↓↓↓
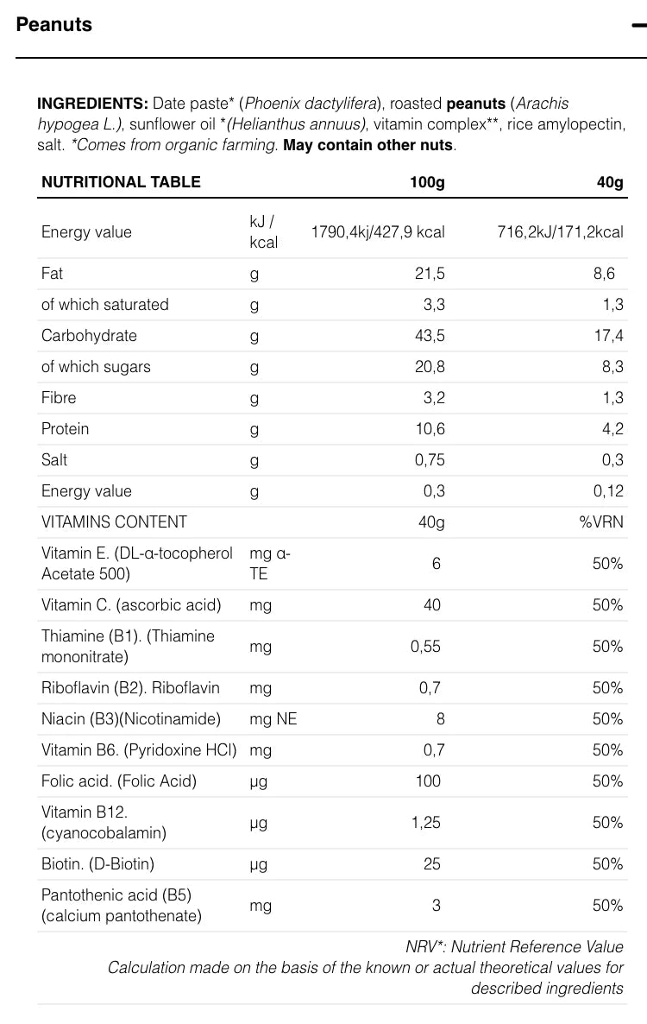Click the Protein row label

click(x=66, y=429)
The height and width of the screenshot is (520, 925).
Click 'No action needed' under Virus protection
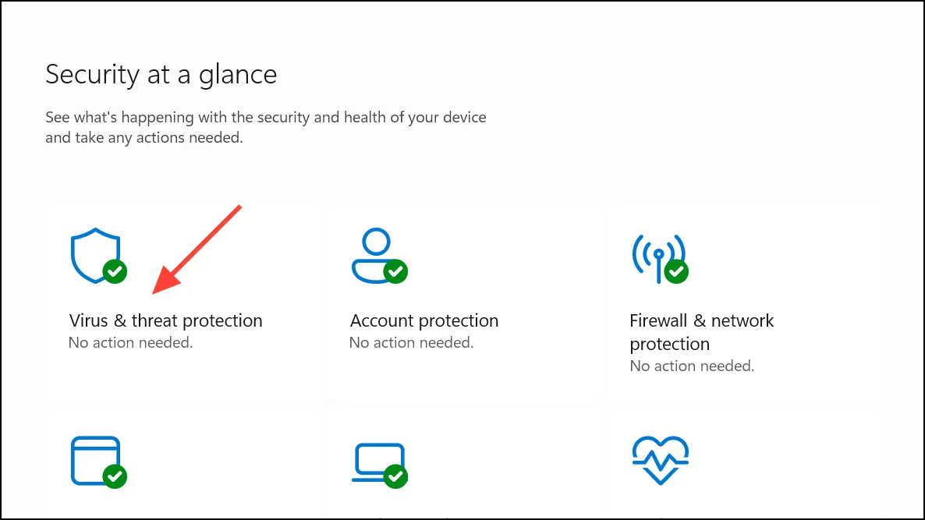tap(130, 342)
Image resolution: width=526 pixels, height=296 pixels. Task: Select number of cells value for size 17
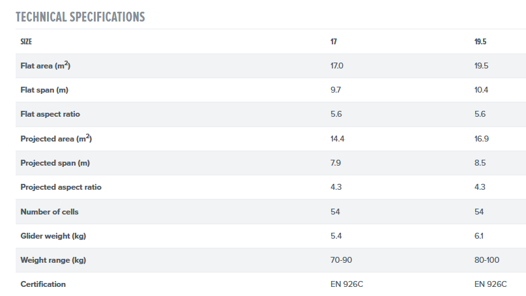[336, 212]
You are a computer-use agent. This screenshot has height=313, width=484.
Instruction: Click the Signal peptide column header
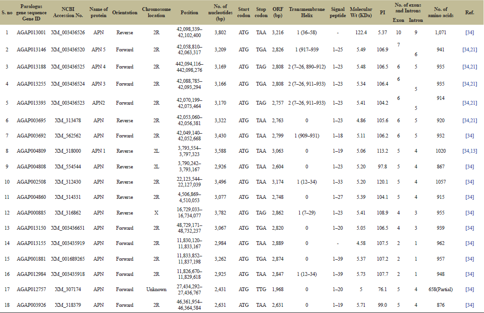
↑↑↑
THE PROBLEM:
Sift through the entries and copy every line with "screenshot".

RESPONSE TO THIS TASK:
The height and width of the screenshot is (520, 925).
You are a computer-use agent. This screenshot has height=313, width=484.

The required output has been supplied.